§ **Exercise aim**
Repeat, line for line, the entries printed below.

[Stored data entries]
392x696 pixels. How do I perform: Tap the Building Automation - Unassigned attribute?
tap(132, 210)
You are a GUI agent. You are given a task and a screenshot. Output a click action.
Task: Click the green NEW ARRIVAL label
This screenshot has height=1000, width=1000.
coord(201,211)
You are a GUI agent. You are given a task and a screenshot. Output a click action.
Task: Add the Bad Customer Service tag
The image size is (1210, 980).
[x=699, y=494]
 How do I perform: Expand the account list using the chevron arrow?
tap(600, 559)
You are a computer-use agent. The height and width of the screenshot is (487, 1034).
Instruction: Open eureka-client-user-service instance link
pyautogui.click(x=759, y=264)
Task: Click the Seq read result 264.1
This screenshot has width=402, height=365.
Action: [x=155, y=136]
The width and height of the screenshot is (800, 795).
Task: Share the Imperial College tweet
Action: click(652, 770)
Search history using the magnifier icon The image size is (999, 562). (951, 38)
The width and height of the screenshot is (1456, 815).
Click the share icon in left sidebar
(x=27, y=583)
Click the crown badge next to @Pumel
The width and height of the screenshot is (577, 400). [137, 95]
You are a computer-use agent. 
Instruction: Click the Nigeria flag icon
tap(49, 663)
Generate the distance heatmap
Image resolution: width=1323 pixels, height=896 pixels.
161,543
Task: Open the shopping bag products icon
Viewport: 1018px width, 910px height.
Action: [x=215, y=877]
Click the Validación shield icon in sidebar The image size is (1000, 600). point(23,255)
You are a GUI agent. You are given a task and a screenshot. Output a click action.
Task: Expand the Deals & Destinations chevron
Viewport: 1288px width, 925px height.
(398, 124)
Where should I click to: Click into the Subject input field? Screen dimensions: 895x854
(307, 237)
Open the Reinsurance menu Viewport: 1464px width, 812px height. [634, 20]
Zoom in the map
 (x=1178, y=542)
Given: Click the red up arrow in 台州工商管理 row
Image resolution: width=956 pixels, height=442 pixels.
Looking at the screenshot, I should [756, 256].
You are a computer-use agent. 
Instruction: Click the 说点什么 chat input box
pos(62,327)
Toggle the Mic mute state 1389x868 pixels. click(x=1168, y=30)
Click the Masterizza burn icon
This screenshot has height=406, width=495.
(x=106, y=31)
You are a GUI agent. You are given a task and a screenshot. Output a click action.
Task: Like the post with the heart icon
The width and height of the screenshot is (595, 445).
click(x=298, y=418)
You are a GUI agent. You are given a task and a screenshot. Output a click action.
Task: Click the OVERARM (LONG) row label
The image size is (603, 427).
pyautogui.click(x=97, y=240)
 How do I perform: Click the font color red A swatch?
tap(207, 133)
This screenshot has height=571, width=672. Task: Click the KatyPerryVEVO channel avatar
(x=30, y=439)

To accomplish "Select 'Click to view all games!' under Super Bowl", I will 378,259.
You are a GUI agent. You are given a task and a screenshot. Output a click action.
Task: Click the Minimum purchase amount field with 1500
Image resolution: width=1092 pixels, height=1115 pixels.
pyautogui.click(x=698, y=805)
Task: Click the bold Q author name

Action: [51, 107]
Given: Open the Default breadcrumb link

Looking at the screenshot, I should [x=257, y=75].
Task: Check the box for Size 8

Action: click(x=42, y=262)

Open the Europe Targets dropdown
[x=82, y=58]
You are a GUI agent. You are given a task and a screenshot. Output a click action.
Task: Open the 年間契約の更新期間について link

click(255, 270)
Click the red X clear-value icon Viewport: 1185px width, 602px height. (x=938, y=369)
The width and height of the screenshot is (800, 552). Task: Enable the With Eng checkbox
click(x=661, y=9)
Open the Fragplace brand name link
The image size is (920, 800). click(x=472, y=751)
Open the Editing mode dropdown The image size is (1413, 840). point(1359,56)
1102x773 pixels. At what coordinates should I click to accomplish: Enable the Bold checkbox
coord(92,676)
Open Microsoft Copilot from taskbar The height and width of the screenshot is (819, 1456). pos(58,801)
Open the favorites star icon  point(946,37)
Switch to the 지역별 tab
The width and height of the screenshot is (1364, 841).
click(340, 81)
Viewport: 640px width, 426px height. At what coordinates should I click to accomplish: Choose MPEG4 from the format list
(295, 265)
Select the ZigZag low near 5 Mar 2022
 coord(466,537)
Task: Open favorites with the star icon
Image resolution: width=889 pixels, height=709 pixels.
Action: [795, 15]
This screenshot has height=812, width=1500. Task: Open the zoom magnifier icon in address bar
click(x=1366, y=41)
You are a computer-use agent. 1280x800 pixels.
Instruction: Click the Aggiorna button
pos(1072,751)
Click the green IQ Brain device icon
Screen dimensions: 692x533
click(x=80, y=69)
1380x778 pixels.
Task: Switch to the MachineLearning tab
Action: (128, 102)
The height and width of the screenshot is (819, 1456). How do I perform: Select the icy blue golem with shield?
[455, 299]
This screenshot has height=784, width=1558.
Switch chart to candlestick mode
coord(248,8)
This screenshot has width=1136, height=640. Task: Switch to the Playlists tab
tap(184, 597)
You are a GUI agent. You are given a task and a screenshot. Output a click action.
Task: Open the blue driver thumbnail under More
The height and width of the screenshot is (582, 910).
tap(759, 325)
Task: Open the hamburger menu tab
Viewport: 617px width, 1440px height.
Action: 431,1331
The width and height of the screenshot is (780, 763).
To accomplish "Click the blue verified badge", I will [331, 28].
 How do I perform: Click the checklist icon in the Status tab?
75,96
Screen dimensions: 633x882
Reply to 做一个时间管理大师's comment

§ **Result of this exercise**
392x696 pixels. How do I perform: Tap the Building Automation - Unassigned attribute?
tap(132, 210)
You are a GUI agent. You are given a task and a screenshot. Output a click action.
Task: Click the green NEW ARRIVAL label
This screenshot has height=1000, width=1000.
coord(201,211)
You are a GUI agent. You are given a task and a screenshot. Output a click action.
Task: Add the Bad Customer Service tag
The image size is (1210, 980).
[x=699, y=494]
 How do I perform: Expand the account list using the chevron arrow?
tap(600, 559)
You are a computer-use agent. The height and width of the screenshot is (487, 1034).
Instruction: Open eureka-client-user-service instance link
pyautogui.click(x=759, y=264)
Task: Click the Seq read result 264.1
This screenshot has width=402, height=365.
Action: [x=155, y=136]
The width and height of the screenshot is (800, 795).
Task: Share the Imperial College tweet
Action: click(652, 770)
Search history using the magnifier icon The image size is (999, 562). (951, 38)
The width and height of the screenshot is (1456, 815).
Click the share icon in left sidebar
(x=27, y=583)
Click the crown badge next to @Pumel
The width and height of the screenshot is (577, 400). [137, 95]
You are a computer-use agent. 
Instruction: Click the Nigeria flag icon
tap(49, 663)
Generate the distance heatmap
Image resolution: width=1323 pixels, height=896 pixels.
161,543
Task: Open the shopping bag products icon
Viewport: 1018px width, 910px height.
Action: [x=215, y=877]
Click the Validación shield icon in sidebar The image size is (1000, 600). point(23,255)
You are a GUI agent. You are given a task and a screenshot. Output a click action.
Task: Expand the Deals & Destinations chevron
Viewport: 1288px width, 925px height.
(398, 124)
Where should I click to: Click into the Subject input field? Screen dimensions: 895x854
(307, 237)
Open the Reinsurance menu Viewport: 1464px width, 812px height. [634, 20]
Zoom in the map
 (x=1178, y=542)
Given: Click the red up arrow in 台州工商管理 row
Image resolution: width=956 pixels, height=442 pixels.
Looking at the screenshot, I should [756, 256].
You are a computer-use agent. 
Instruction: Click the 说点什么 chat input box
pos(62,327)
Toggle the Mic mute state 1389x868 pixels. click(x=1168, y=30)
Click the Masterizza burn icon
This screenshot has height=406, width=495.
(x=106, y=31)
You are a GUI agent. You are given a task and a screenshot. Output a click action.
Task: Like the post with the heart icon
The width and height of the screenshot is (595, 445).
click(x=298, y=418)
You are a GUI agent. You are given a task and a screenshot. Output a click action.
Task: Click the OVERARM (LONG) row label
The image size is (603, 427).
pyautogui.click(x=97, y=240)
 How do I perform: Click the font color red A swatch?
tap(207, 133)
This screenshot has height=571, width=672. Task: Click the KatyPerryVEVO channel avatar
(x=30, y=439)

To accomplish "Select 'Click to view all games!' under Super Bowl", I will 378,259.
You are a GUI agent. You are given a task and a screenshot. Output a click action.
Task: Click the Minimum purchase amount field with 1500
Image resolution: width=1092 pixels, height=1115 pixels.
pyautogui.click(x=698, y=805)
Task: Click the bold Q author name

Action: [51, 107]
Given: Open the Default breadcrumb link

Looking at the screenshot, I should [x=257, y=75].
Task: Check the box for Size 8

Action: click(x=42, y=262)

Open the Europe Targets dropdown
[x=82, y=58]
You are a GUI agent. You are given a task and a screenshot. Output a click action.
Task: Open the 年間契約の更新期間について link

click(255, 270)
Click the red X clear-value icon Viewport: 1185px width, 602px height. (x=938, y=369)
The width and height of the screenshot is (800, 552). Task: Enable the With Eng checkbox
click(x=661, y=9)
Open the Fragplace brand name link
The image size is (920, 800). click(x=472, y=751)
Open the Editing mode dropdown The image size is (1413, 840). point(1359,56)
1102x773 pixels. At what coordinates should I click to accomplish: Enable the Bold checkbox
coord(92,676)
Open Microsoft Copilot from taskbar The height and width of the screenshot is (819, 1456). pos(58,801)
Open the favorites star icon  point(946,37)
Switch to the 지역별 tab
The width and height of the screenshot is (1364, 841).
click(340, 81)
Viewport: 640px width, 426px height. At what coordinates should I click to accomplish: Choose MPEG4 from the format list
(295, 265)
Select the ZigZag low near 5 Mar 2022
 coord(466,537)
Task: Open favorites with the star icon
Image resolution: width=889 pixels, height=709 pixels.
Action: [795, 15]
This screenshot has height=812, width=1500. Task: Open the zoom magnifier icon in address bar
click(x=1366, y=41)
You are a computer-use agent. 1280x800 pixels.
Instruction: Click the Aggiorna button
pos(1072,751)
Click the green IQ Brain device icon
Screen dimensions: 692x533
click(x=80, y=69)
1380x778 pixels.
Task: Switch to the MachineLearning tab
Action: (128, 102)
The height and width of the screenshot is (819, 1456). How do I perform: Select the icy blue golem with shield?
[455, 299]
This screenshot has height=784, width=1558.
Switch chart to candlestick mode
coord(248,8)
This screenshot has width=1136, height=640. Task: Switch to the Playlists tab
tap(184, 597)
You are a GUI agent. You are given a task and a screenshot. Output a click action.
Task: Open the blue driver thumbnail under More
The height and width of the screenshot is (582, 910).
tap(759, 325)
Task: Open the hamburger menu tab
Viewport: 617px width, 1440px height.
Action: 431,1331
The width and height of the screenshot is (780, 763).
To accomplish "Click the blue verified badge", I will [331, 28].
 How do I perform: Click the checklist icon in the Status tab?
75,96
Screen dimensions: 633x882
Reply to 做一个时间管理大师's comment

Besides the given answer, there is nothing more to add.